We have a solution for Rousseau’s Dream

Reflection on an article by Vincent Browne

Vincent Browne, writing on the website Politico.ie, in a thought provoking piece on the 300th  anniversary of the birth of Jean Jacque Rousseau focuses upon the burning issue of our time – the reality that we are a people ruled over rather than ruling.

Vincent Browne says that Rousseau distrusted “representative democracy”. Though from another time, there is a fundamental truth in Rousseau’s idea. Vincent Browne sets it out in the article thus:

He (Rousseu) resolved that tension (between sovereign and subject) with the idea that the people themselves were the sovereign and, at the same time, subjects. Thereby, in a sense, they were subject to themselves, which Rousseau believed to be the essence of liberty.

Later in the article, Vincent refers to Simon Coveny’s cynical comment on the recent French presidential election that one “couldn’t treat election promises seriously”.  He sums up the extent of our ‘democracy’ thus:

Even on the odd occasion when our “rulers” defer to us by way of a referendum it is done regretfully and condescendingly, and then, where possible, coercively, as with the fiscal treaty referendum.

The runaway avarice of the economic boom ‘Celtic Tiger’ years has been succeeded by economic and fiscal collapse.  The former brought little lasting benefit to the vast majority of the population. The latter has seen the most unbearable conditions being imposed upon the majority of the people. Whether boom or slump, the political elite continues their rule over the people. The people pay in either event – super profits in the boom and even bigger rewards for the elite in the slump.

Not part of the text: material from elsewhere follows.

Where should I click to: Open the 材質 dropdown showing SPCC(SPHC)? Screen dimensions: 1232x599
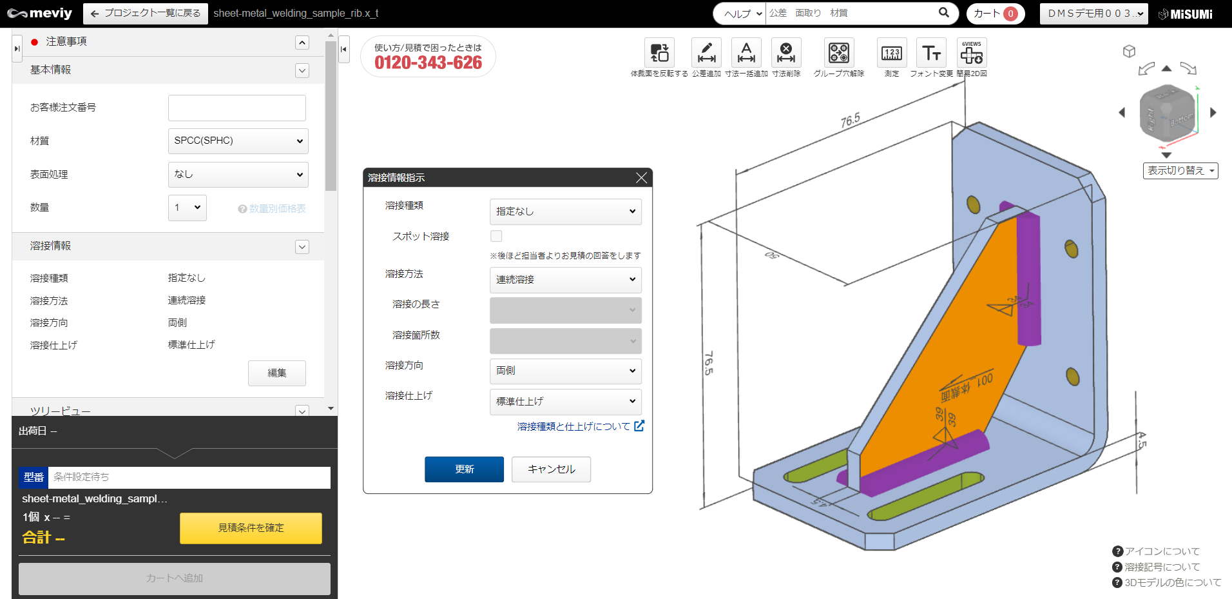tap(238, 141)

Societies since the time of the French Revolution have given rise to a whole variety of political systems more or less known as “representative” of the sovereign people. They come with various labels such as “democratic”, “socialist”, “nationalist”, “popular” and so on. Each comes in various flavours – multi-party or single party, national fronts or popular fronts. But whatever the label or flavour each was conceived as being an appropriate means for Rousseau’s “subjects” to exercise their “sovereignty”.

But if one reads the American Constitution, Bunreacht na hÉireann, the UN Charter, the writings of Tone, Davis, Lalor, Mitchel, Pearse and Connolly, where they speak of “sovereignty”, “democracy” “freedom” “rights” and “representation”, they are spoken of as being natural self evident truths, and necessities arising from civilized life itself. They are necessary conditions of life for the people not ideas to be manipulated by some elite or powers-that-be or separate political class.

Irish political thinkers did not promote the idea that we need a superior elite, or leaders to rule over us, who should be allowed to intersperse themselves between us and our rights. On the contrary, they warned against any form of subversion of the sovereign people’s rights by any factional self-interests or by private member clubs (political parties as we have them today).

The provision of the Irish Constitution which set out the right of the people to send constituency representatives to the Dáil was subverted by the political elite. Having taken the people’s mandate and acting as law makers, they corruptly created a system of party political representation, with its evil ‘whip’ system, in place of people’s representation. Furthermore, acting in collusion with other factions, they turned the people’s Dáil into a cabal of vested interests. This same cabal now berates us with the “fact” that our “sovereignty” has been surrendered – a deed of this political class not of the sovereign people!

So this brings us to the point. The problem is not with representation as such, which is simply the means by which we exercise our prerogatives as a people, but with it being subverted and turned into a form of private property of a self-selecting group or the property of some ‘independent’ self-promoter.

On the other hand if we were to act in accordance with the constitution, we must continuously exercise our mandate before, during and after elections, never surrendering it. The representatives of the people (selected by the citizens as worthy candidates in the first instance), must be contracted to speak and vote in accordance with a specific mandate on all matters down for decision. By this means we will transform our so-called “party political” representative democracy into a people’s representative democracy as set out in Article 16.2.1 of An Bunreacht.

If we, the people, become the politicians, we will have no ‘need’ of the ‘services’ of a separate parasitic political class. We can truly make the law in and supervise our sovereign state. The key is for the people, all electors without distinction, to create a single organisation to exercise their democratic prerogative, their sovereignty.

We don’t have to “distrust” representative democracy just end its corruption by the political class of the elite. This is the way to realise Rousseau’s dream of liberty in our time.